• Aim: Print the lines exactly as they are, everything from the line containing "The image size is (837, 410)." down to the line containing "Click Refresh for", both included.

Extracted data entries:
::::
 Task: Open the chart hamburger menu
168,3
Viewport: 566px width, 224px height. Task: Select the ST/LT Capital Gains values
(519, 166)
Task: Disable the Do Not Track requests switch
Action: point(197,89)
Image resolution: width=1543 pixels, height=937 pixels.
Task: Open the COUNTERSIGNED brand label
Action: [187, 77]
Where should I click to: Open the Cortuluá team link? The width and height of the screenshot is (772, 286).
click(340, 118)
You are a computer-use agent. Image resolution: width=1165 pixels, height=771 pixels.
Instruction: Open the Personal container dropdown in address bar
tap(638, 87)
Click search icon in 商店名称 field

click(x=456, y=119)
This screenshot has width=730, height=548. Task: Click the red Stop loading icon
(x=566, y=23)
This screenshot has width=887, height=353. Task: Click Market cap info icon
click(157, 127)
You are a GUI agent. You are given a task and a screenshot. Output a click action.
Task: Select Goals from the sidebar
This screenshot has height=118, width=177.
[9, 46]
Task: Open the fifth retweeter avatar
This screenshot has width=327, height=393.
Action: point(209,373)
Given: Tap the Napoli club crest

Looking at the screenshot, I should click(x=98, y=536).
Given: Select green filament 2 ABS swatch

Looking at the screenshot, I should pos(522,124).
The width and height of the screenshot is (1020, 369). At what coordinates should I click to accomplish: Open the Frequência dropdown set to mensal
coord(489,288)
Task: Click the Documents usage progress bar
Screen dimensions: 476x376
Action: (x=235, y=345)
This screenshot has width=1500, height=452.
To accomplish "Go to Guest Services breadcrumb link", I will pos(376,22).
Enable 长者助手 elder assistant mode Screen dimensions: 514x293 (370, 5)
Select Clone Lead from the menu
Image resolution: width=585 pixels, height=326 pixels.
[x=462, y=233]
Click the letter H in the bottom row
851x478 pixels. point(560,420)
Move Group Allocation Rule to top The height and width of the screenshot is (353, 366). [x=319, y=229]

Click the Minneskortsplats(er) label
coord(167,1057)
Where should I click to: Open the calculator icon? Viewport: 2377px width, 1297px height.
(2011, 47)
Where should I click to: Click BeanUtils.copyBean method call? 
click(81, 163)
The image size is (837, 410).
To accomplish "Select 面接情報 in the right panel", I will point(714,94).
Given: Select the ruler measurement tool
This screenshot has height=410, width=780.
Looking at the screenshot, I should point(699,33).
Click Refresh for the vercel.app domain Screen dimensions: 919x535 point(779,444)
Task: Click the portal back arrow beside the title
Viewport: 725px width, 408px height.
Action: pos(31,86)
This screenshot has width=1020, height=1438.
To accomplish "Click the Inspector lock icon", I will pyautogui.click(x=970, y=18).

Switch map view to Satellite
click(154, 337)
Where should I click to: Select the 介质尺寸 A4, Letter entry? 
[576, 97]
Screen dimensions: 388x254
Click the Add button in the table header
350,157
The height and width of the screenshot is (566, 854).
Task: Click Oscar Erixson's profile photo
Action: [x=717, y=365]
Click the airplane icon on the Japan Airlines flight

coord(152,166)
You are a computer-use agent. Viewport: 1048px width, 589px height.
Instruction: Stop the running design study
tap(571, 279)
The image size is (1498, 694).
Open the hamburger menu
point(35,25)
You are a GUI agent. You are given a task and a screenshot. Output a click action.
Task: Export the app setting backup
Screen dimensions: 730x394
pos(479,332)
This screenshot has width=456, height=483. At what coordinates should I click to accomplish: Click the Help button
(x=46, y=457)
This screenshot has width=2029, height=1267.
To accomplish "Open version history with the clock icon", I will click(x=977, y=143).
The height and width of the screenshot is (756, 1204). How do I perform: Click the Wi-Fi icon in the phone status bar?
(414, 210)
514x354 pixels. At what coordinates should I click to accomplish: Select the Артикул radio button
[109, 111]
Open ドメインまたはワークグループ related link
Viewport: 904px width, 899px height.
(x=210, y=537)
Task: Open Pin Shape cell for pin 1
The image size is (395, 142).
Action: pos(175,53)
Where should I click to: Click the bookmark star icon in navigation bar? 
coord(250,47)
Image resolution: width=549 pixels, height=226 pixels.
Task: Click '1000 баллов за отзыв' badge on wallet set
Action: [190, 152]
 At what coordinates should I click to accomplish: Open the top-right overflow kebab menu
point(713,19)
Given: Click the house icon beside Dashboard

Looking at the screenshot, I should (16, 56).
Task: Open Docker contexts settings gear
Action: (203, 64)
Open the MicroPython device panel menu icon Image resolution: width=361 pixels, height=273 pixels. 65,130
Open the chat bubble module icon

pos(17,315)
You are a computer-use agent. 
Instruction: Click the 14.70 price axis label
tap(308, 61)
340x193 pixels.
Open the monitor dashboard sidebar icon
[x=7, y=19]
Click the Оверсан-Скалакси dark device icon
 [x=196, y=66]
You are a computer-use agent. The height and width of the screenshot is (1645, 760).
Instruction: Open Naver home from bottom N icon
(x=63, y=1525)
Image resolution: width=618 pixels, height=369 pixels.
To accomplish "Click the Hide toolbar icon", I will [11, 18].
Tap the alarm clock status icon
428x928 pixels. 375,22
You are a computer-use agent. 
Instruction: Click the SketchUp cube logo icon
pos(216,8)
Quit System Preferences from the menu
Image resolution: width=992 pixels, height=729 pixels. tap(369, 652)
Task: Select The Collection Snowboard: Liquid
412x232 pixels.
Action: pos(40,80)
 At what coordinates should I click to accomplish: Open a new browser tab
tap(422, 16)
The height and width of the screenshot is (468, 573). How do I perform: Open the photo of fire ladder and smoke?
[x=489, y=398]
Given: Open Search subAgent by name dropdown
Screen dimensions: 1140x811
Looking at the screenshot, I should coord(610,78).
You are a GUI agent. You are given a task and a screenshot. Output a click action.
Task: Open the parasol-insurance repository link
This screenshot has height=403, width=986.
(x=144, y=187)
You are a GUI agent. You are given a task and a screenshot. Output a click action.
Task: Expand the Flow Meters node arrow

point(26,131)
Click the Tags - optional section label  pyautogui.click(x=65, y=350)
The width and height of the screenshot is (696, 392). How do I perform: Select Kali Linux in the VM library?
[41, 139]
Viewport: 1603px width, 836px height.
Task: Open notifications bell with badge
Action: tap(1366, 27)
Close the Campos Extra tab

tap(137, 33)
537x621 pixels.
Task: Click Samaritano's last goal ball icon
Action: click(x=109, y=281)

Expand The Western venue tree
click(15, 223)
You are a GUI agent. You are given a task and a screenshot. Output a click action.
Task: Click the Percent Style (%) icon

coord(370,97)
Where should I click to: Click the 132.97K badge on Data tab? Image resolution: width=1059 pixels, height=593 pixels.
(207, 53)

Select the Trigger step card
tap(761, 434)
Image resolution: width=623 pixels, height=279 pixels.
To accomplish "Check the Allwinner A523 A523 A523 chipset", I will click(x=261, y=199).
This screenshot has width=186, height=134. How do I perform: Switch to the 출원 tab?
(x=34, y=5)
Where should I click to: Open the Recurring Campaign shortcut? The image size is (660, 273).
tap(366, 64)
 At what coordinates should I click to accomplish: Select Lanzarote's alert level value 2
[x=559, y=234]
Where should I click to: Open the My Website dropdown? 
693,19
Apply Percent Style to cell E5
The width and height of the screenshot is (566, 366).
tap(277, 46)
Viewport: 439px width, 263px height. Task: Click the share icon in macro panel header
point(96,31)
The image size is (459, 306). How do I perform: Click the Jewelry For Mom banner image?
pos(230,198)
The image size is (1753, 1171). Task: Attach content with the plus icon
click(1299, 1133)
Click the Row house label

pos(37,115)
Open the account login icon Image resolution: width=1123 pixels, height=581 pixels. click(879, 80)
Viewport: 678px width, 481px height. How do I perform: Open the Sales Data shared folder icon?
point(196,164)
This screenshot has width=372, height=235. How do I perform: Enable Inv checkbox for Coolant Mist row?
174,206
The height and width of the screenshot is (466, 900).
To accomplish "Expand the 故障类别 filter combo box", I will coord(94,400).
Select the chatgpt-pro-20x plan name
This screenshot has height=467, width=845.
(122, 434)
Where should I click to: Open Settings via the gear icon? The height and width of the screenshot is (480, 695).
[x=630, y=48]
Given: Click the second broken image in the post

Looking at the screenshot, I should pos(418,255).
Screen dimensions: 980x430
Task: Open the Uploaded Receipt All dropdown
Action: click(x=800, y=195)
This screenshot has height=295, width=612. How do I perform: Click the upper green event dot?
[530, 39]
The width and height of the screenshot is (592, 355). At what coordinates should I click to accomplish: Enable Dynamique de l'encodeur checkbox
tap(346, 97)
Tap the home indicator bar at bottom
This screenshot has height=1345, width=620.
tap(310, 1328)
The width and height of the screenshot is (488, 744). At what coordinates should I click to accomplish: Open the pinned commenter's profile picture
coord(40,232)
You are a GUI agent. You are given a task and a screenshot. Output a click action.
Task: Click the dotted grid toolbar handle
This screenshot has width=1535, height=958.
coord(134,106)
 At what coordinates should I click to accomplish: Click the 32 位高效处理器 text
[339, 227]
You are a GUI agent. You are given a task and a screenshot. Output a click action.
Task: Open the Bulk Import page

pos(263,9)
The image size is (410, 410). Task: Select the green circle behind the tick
::::
• Correct output:
The image size is (837, 410).
To accomplish "Select 面接情報 in the right panel", I will point(714,94).
Given: Select the ruler measurement tool
This screenshot has height=410, width=780.
Looking at the screenshot, I should point(699,33).
Click Refresh for the vercel.app domain Screen dimensions: 919x535 point(779,444)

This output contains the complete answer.